An electrician from Woodbridge, Va., pleaded guilty to terror charges following his arrest in a government crackdown on people who use the Internet to promote terrorism.
A Virginia man pleaded guilty on charges he helped produce an Internet video for a Pakistani terrorist group.
Jubair Ahmad, 24, of Woodbridge, Va., has been jailed since his September arrest. At a plea hearing in federal court in Alexandria Friday, he admitted making the video promoting jihad on behalf of Lashkar-e-Taiba, a militant group designated by the U.S. as a terrorist organization since 2001. Lashkar has been linked to numerous terrorist attacks, including the November 2008 attacks in Mumbai that killed 160 people.
"They are a deadly, dangerous terrorist organization, and this defendant proudly volunteered to make a video" glorifying their efforts, U.S. Attorney Neil MacBride said in a press conference following Ahmad's guilty plea.
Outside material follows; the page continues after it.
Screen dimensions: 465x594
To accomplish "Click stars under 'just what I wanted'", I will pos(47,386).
Prosecutors said Ahmad produced and uploaded a propaganda video to YouTube last year.
Ahmad acknowledged during the plea hearing that he made the video at the request of Talha Saeed, the son of Lashkar's leader, Hafiz Muhammad Saeed.
The video showed the group's leader and claimed to show "jihadi martyrs" and armored trucks exploding from improvised explosive devices, according to court documents.
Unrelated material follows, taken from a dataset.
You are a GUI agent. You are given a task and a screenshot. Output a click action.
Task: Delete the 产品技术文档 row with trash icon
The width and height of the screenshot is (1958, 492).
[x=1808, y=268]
At Talha Saeed's instruction, Ahmad began the video with pictures of Hafiz Saeed, followed by graphic depictions of atrocities committed against Muslims. The video concluded with depictions of mujahideen fighters in Kashmir.
Ahmad later revised the video and reposted it, the Associated Press reported. Jubair denied involvement with the video when questioned, investigators said.
Court documents show that Ahmad, who came to the U.S. from Pakistan at age 19, was the subject of a two-year FBI investigation. An affidavit states he received training from Lashkar while living in Pakistan.
As part of an agreement with prosecutors, Ahmad pleaded guilty to a single count of providing material support to a foreign terrorist organization, which carries a maximum sentence of 15 years in prison. Prosecutors are not pursuing an initial charge of making false statements that was filed when Ahmad was first arrested.